To that end, I’ve prepared a simple list of MRSA facts every pet owner should know:
#1 Take steps to prevent MRSA
The US Centers for Disease Control and Prevention are putting your tax dollars to good use when it comes to MRSA. Here’s their how-to guide when it comes to personal prevention.
#2 Know if you’re especially at risk
Anyone can get a MRSA infection.

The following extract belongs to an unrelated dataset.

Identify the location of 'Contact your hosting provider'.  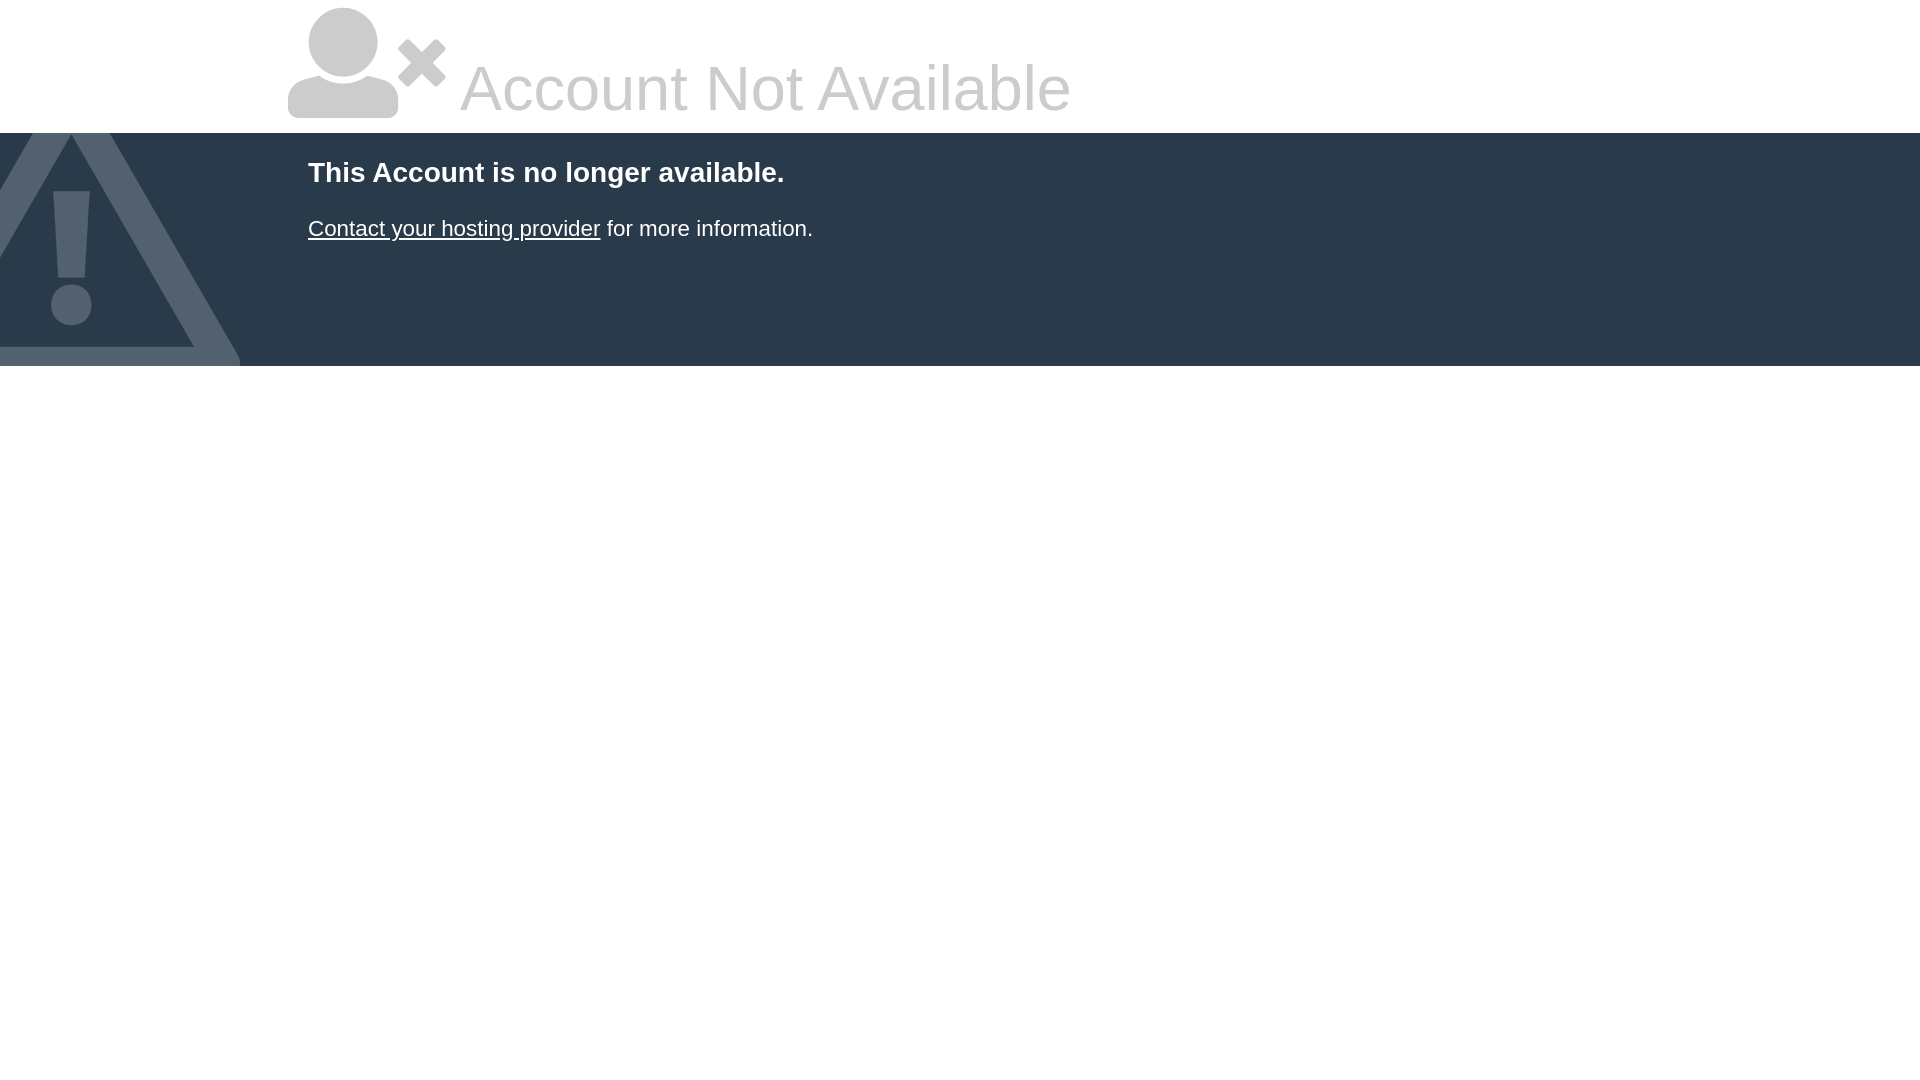
(453, 227).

Those most likely to get an MRSA infection, however, are people who are hospitalized or in a nursing home, especially if they’re immunosuppressed and have been recently treated with antibiotics.
#3 What’s “community-associated” MRSA?
People who are healthy and who don’t fall into these categories are still at risk of acquiring what we call, “community-associated” MRSA. Most of these are infections of the skin that the CDC has associated with the following factors: close skin-to-skin contact, openings in the skin such as cuts or abrasions, contaminated items and surfaces, crowded living conditions, and poor hygiene. This helps explain why athletic facilities and schools are common locations for transmission.
#4 MRSA’s on the decline
For all the hype that often surrounds MRSA, you’d think it was on the upswing. But results from a 2010 CDC study published in the Journal of the American Medical Association (JAMA) showed that life-threatening MRSA infections acquired in healthcare settings as well as the “community-associated” form are significantly on the decline.
#5 Who’s the household’s patient zero?
According to the JAVMA study I referenced above, humans appear more likely to be the initiators of transmission. Which only makes sense given our heavy interaction with a variety of humans, as well as with places and situations that might easily prove infectious. Our pets? Not so much.
Sure, more study is needed. But it appears that most of it will be geared towards determining the direction of transmission and to figuring out what it is we need to do to protect our pets from the wrath of our own cooties … and not the other way around.
So what happened to my client, you ask?
In the end, the pets were all tested for MRSA, everyone came up clean, and they were eventually allowed to come home. Perhaps not surprisingly, however, divorce ensued. So let that be a lesson to everyone: Our pets are almost always on the side of the angels. Pick the one that pits you against them at your own peril.